INSTRUCTIONS:
#1 In the essay on inner experience in written stories, what is the only art form through which one can deeply share in another person's innermost thoughts and feelings?
#2 Pick up the essay on inner experience in written stories after its final sentence and continue it.

READING TEXT:

====================

Inner experience: a unique value of written stories
The privilege of sharing the thoughts and feelings of another
As I wrote in What is “spiritual, devotional, and mystical realism”?, mystical experience is personal and subjective in the sense that it’s experienced only by an individual, yet it is also objective in that the descriptions many people have recorded of those experiences since the dawn of the written word are remarkably similar. Many people, too, have given expression to those experiences in various forms of art, such as painting and music. And yet among all those forms, writing is the only one through which you can deeply share in another’s innermost thoughts and feelings.
This privilege of sharing inner experience offers a unique advantage for both readers and writers, especially where fiction is concerned, as I explore in this post and will explore in a few subsequent ones. (Though not in any particular order and not necessarily back-to-back.)
Comparing written stories to movies
For starters, let’s compare writing to another medium with which we’re all familiar: movies. Like written stories, movies can evoke powerful feelings. Yet as engaging as movies are, they’re almost always presented through the point of view of a disembodied camera or a fly-on-the-wall observer. We could even say that the perspective is that of the camera operator, who is certainly not a character in the story!
This perspective of a neutral observer doesn’t give us much access to a character’s inner experience—what they’re thinking and feeling.
Time slows down when we read, allowing us to be more present with those feelings, digesting them more fully and perhaps taking them in more deeply.
Of course, with varying degrees of success, actors communicate something of the close-in thoughts and emotions of their characters through posture, gestures, and facial expressions. As an exercise, mute your audio and then watch the following opening scene of Sleepless in Seattle so that you see how Tom Hanks portrays a widower’s pain through only his body. (The video itself is not muted.)
Here’s the question, though: even with Hanks’ marvelous performance, how much could you infer from the visuals alone about what, Sam, his character, is really thinking and how he’s really feeling? His expressions and gestures give clues, along with the one flashback that’s clearly happening in his head, but as viewers we still have to guess at what’s going on inside. Even if you watch again with your audio on, so you can hear what Sam’s character is saying at the time, you’re still left with only suggestions.
Focus especially on the first ten seconds in which, from the perspective of the camera, we see Sam only at a distance. Were it not for the music, we’d really have no clue about what he might be feeling.
Now compare that video experience to how I might express the scene in written story form, using what’s called the close third-person point-of-view that gives us—me as an author and you as a reader—the privilege of being inside Sam’s consciousness:
Sam stood at his design table, alight in the afternoon sunbeams from the full-window wall beside him. He once marveled at the view, but in time, it became one of so many other ordinary things. Today, especially, everything was ordinary. No, everything was extraordinary. Extraordinarily painful and empty. Today, especially, it wouldn’t have mattered if parade balloons were bounding along South Wells or aliens decided to invade. He just couldn’t look at the city. Not now. Not any more. Not a Chicago without Maggie.
Work. Work is good. Work is focusing. Work kept him from thinking too much on the past he lost, the present he suffered, and the future that was full of too many questions, too much uncertainty, too much heartbroken loneliness. And not just for himself, but for now-motherless Jonah, the Jonah who all this time heroically hid his grief from Sam. Maybe it’d be easier if they could grieve together. Maybe it wouldn’t. Grief and easy don’t belong in the same sentence.

====================

DATA SHOWN:
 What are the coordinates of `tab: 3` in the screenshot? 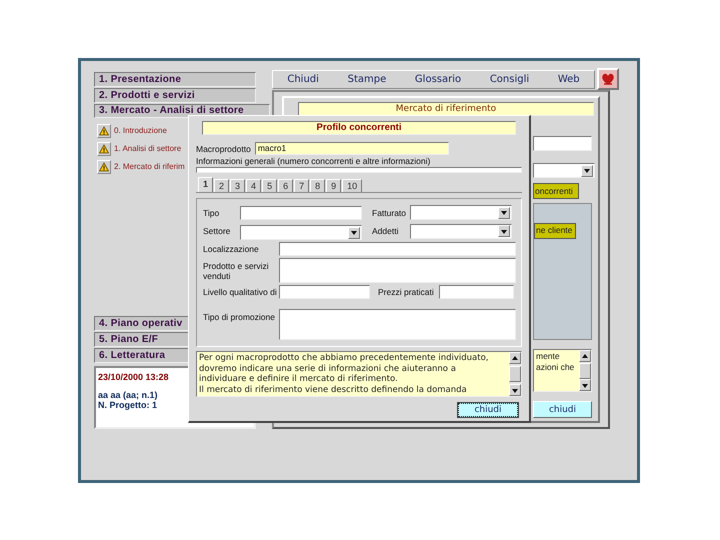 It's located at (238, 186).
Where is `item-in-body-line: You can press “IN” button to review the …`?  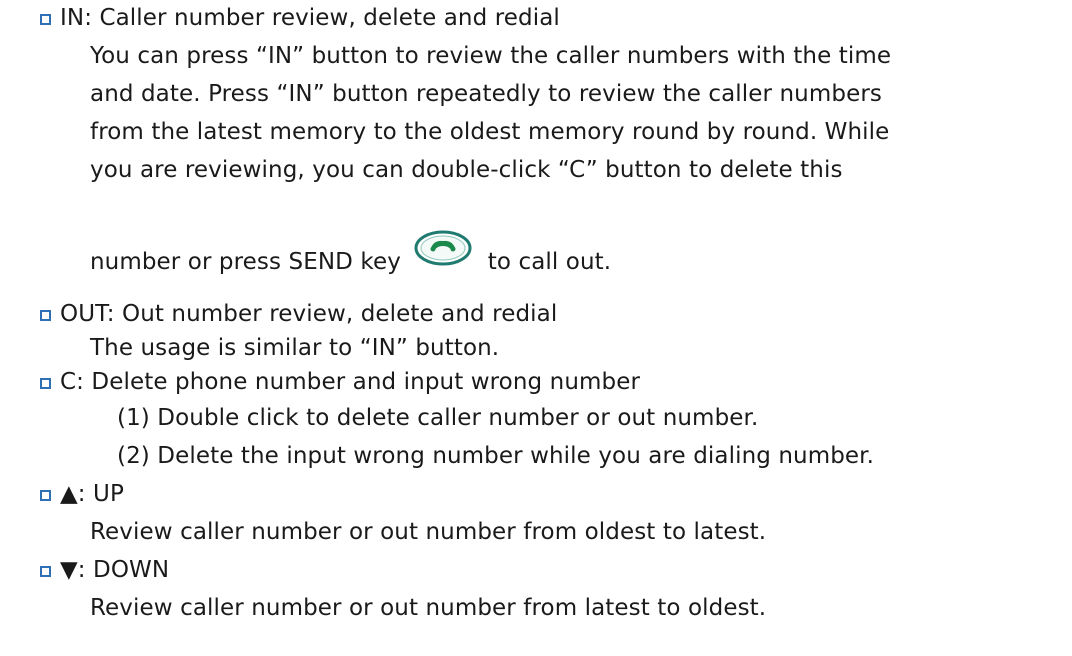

====================

ANSWERS TO EACH TASK:
#1 Writing.

#2
What feelings or empathy did this written passage evoke for you? How do they differ or align with watching the clip, both with and without audio? If you were asked to identify Sam’s emotions, I imagine that it’s easier to do so from the written account than the video, even though you probably had a more immediate emotional experience with the video (and the music, especially). And now that you’ve relaxed away from both experiences by reading this paragraph, which one do you remember more clearly?
A distinct difference between the two, and perhaps why you might remember the written version more keenly, is a function of time and attention. Whereas the video runs about 10 seconds, I’m sure that reading these two paragraphs took more like 35-50 seconds, or roughly four times as long. Which means that time slows down when we read, allowing us to be more present with those feelings, digesting them more fully and perhaps taking them in more deeply.1 We can even read at whatever speed is comfortable to us.
Reading also allows us to slow down even further by re-reading any passages we want, however we want, whenever we want, even during the first reading of a story. It’s also easy to skip back and re-read a page or two if we like, and doing so doesn’t disrupt the flow of the story as much as the same action would when watching a movie (and which isn’t even possible in a theater).
To continue with my written version of the scene, much of this next passage describes what’s going on from the camera’s point of view, as it happens in the movie. Such description is necessary for you, as a reader, to visualize or imagine the scene for yourself. My description here may not be as rich as what a movie set provides, yet in writing I can still add more of Sam’s unspoken thoughts:
Bob, one of the firm’s structural engineers, approached in a manner not unlike one approaching a corpse. Without a word and without apparently asking whether this was a good time for an imperative gesture, he laid a business card atop the blueprints under Sam’s gaze.
"Here," Bob said in the tone of an undertaker, "my shrink. Call him."
Oh God, another one. It was all Sam could do to keep himself from screaming, or crying, or both. I need strength, not advice. And I certainly don’t need you to pass the problem off…no, no, just breathe, you can get through this.
Without a word and without even rolling his eyes, Sam dropped his three-sided ruler, jabbed a hand into his suit jacket on the chair behind him, and extracted a fistful of cards. With an are you effing kidding me? look, Sam waggled the cards at Bob and slipped one off the top.
"Loss of spouse support group," he monotoned, and slapped the card down.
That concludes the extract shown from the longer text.